How to Make a Homemade Condom (Victorian Style)

Back in the olden days, condoms weren’t as readily available as they are today. If you wanted some form of contraception during sex, you had to make them yourself or purchase them from a shop that specially made them. The late 18th century gave way to the emergence of shops devoted entirely to the sale of condoms, and the process and handwork required to make them is surprisingly precise and complex. The condoms during this time were originally created by animal membranes. There seems to be a specific recipe used during the Victorian era, transforming the guts of sheep into carefully produced forms of contraception.

First off, the ingredients that go into the making of the Victorian style condom begin with the caecum of the sheep, which is carefully soaked in water for a couple of hours so as to ensure they are readily easy to slip on. During this process, you would repeat the soaking in a weak ley of soda. This is changed every four to five hours for five or six successive times. The sheep guts must be thoroughly washed in an alkali solution and stripped of its tissue to leave simply the gut wall. It must be handled with great care so as to make sure the sheath is not ripped.

After the gut is cleansed, it is cut into lengths and draped over a wooden former. A ribbon is rolled onto one end, and the other end is firmly tied by thread. When the condom is mostly dried, it is removed and allowed to dry completely before it is boxed up and ready to go. Due to the cost of these condoms, they were typically reused.

Once the condom is ready for use, a ribbon is tied around the base to fasten them securely. Once they are used, they can be carefully washed out, dried, and stored in a small box until they are ready to be used again. The sheaths used were especially convenient for wealthy men at the time who had attained an established mistress or frequented brothels. The condom, although essentially used as a form of contraception and prevention of pregnancy, was mainly used by men to prevent the transfer of syphilis and other sexually transmitted diseases from prostitutes and mistresses.

These were typically prevalent among the upper classes, as the condom making process was complex and required time and planning. The making of the more effective, stronger, and thinner condoms was usually more costly.

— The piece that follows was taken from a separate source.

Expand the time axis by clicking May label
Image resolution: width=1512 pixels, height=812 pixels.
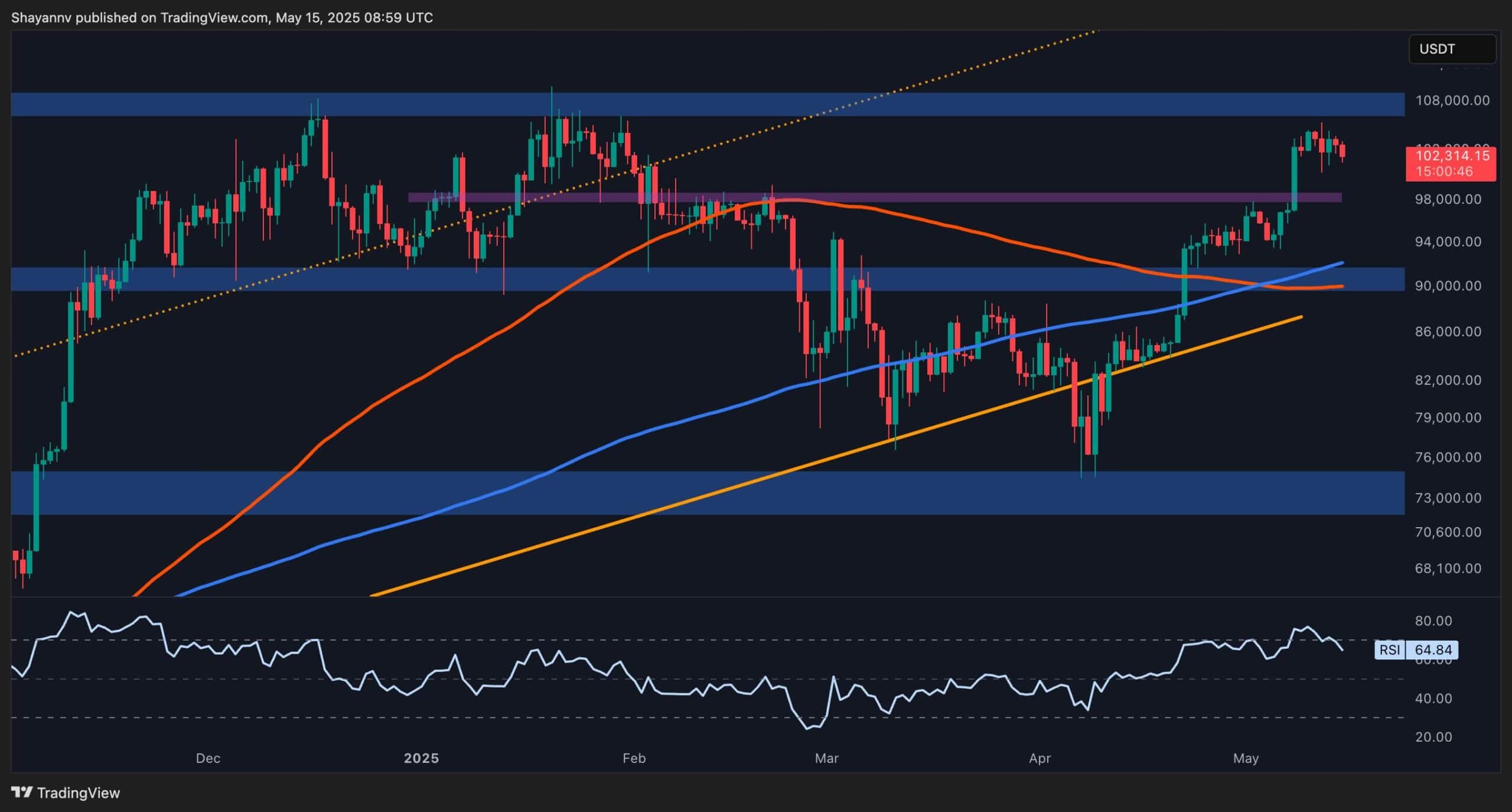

Io9 team used this recipe to make a condom of their own, and you can see the whole procedure and the end result in the video below:

The making of Victorian style condoms is definitely a complex and time-consuming process that may not be as reliable and safe as today’s condoms. If you’re willing to obtain ingredients similar to the original recipe, such as sheep caecum, lye, and a dilated solution to wash the condom, you can even make them yourself. Even so, it might just be better to stick to the easy and efficient way of just purchasing already made condoms at your local drugstore.